WHAT IS NEEDED. Entries must be copied exactly, with nothing left out.

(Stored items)
☆ ☆ ☆

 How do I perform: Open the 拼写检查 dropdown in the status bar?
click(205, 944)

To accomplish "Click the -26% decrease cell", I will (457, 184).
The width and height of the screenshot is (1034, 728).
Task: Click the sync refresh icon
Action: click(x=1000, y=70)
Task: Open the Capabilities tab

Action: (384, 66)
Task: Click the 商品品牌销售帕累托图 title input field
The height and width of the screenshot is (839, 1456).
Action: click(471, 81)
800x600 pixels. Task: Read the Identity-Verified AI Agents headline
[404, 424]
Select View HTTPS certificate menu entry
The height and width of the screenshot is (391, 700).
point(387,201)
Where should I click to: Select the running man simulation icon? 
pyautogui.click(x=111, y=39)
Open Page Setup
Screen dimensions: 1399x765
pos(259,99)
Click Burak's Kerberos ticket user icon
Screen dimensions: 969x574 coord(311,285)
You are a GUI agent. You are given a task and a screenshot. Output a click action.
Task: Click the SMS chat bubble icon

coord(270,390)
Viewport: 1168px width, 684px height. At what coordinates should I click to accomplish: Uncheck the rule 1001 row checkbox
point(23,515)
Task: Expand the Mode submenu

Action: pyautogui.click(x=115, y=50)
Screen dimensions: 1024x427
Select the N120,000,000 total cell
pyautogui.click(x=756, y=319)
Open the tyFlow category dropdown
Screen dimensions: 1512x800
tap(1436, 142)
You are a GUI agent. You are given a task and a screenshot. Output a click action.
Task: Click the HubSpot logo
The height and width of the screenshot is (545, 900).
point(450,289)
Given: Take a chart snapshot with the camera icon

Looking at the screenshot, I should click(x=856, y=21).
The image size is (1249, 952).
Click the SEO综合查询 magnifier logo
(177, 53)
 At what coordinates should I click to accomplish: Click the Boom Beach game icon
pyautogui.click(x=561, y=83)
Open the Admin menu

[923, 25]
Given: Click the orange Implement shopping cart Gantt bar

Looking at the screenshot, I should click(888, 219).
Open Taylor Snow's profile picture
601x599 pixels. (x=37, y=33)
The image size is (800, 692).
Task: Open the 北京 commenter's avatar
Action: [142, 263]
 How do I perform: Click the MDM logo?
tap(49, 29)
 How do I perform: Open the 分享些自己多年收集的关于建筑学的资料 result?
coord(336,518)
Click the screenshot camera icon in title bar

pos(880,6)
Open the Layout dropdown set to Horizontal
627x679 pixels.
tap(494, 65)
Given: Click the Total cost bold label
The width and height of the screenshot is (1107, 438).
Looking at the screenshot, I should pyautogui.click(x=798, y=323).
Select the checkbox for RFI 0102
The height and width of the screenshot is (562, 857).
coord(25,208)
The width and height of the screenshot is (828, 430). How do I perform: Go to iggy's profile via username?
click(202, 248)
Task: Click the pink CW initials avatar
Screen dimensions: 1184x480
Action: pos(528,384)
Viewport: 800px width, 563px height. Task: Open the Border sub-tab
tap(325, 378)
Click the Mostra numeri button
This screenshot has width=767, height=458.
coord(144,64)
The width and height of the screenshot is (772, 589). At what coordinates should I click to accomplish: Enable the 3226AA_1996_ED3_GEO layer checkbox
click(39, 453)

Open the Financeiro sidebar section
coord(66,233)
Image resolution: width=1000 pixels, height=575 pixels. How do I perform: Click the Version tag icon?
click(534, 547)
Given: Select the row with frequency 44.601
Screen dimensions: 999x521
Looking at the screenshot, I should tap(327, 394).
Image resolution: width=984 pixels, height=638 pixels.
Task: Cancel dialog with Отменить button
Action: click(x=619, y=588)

☆ ☆ ☆

EXERCISE RESULT.
 How do I perform: Open the 拼写检查 dropdown in the status bar?
click(205, 944)

To accomplish "Click the -26% decrease cell", I will (457, 184).
The width and height of the screenshot is (1034, 728).
Task: Click the sync refresh icon
Action: click(x=1000, y=70)
Task: Open the Capabilities tab

Action: (384, 66)
Task: Click the 商品品牌销售帕累托图 title input field
The height and width of the screenshot is (839, 1456).
Action: click(471, 81)
800x600 pixels. Task: Read the Identity-Verified AI Agents headline
[404, 424]
Select View HTTPS certificate menu entry
The height and width of the screenshot is (391, 700).
point(387,201)
Where should I click to: Select the running man simulation icon? 
pyautogui.click(x=111, y=39)
Open Page Setup
Screen dimensions: 1399x765
pos(259,99)
Click Burak's Kerberos ticket user icon
Screen dimensions: 969x574 coord(311,285)
You are a GUI agent. You are given a task and a screenshot. Output a click action.
Task: Click the SMS chat bubble icon

coord(270,390)
Viewport: 1168px width, 684px height. At what coordinates should I click to accomplish: Uncheck the rule 1001 row checkbox
point(23,515)
Task: Expand the Mode submenu

Action: pyautogui.click(x=115, y=50)
Screen dimensions: 1024x427
Select the N120,000,000 total cell
pyautogui.click(x=756, y=319)
Open the tyFlow category dropdown
Screen dimensions: 1512x800
tap(1436, 142)
You are a GUI agent. You are given a task and a screenshot. Output a click action.
Task: Click the HubSpot logo
The height and width of the screenshot is (545, 900).
point(450,289)
Given: Take a chart snapshot with the camera icon

Looking at the screenshot, I should click(x=856, y=21).
The image size is (1249, 952).
Click the SEO综合查询 magnifier logo
(177, 53)
 At what coordinates should I click to accomplish: Click the Boom Beach game icon
pyautogui.click(x=561, y=83)
Open the Admin menu

[923, 25]
Given: Click the orange Implement shopping cart Gantt bar

Looking at the screenshot, I should click(888, 219).
Open Taylor Snow's profile picture
601x599 pixels. (x=37, y=33)
The image size is (800, 692).
Task: Open the 北京 commenter's avatar
Action: [142, 263]
 How do I perform: Click the MDM logo?
tap(49, 29)
 How do I perform: Open the 分享些自己多年收集的关于建筑学的资料 result?
coord(336,518)
Click the screenshot camera icon in title bar

pos(880,6)
Open the Layout dropdown set to Horizontal
627x679 pixels.
tap(494, 65)
Given: Click the Total cost bold label
The width and height of the screenshot is (1107, 438).
Looking at the screenshot, I should pyautogui.click(x=798, y=323).
Select the checkbox for RFI 0102
The height and width of the screenshot is (562, 857).
coord(25,208)
The width and height of the screenshot is (828, 430). How do I perform: Go to iggy's profile via username?
click(202, 248)
Task: Click the pink CW initials avatar
Screen dimensions: 1184x480
Action: pos(528,384)
Viewport: 800px width, 563px height. Task: Open the Border sub-tab
tap(325, 378)
Click the Mostra numeri button
This screenshot has width=767, height=458.
coord(144,64)
The width and height of the screenshot is (772, 589). At what coordinates should I click to accomplish: Enable the 3226AA_1996_ED3_GEO layer checkbox
click(39, 453)

Open the Financeiro sidebar section
coord(66,233)
Image resolution: width=1000 pixels, height=575 pixels. How do I perform: Click the Version tag icon?
click(534, 547)
Given: Select the row with frequency 44.601
Screen dimensions: 999x521
Looking at the screenshot, I should tap(327, 394).
Image resolution: width=984 pixels, height=638 pixels.
Task: Cancel dialog with Отменить button
Action: click(x=619, y=588)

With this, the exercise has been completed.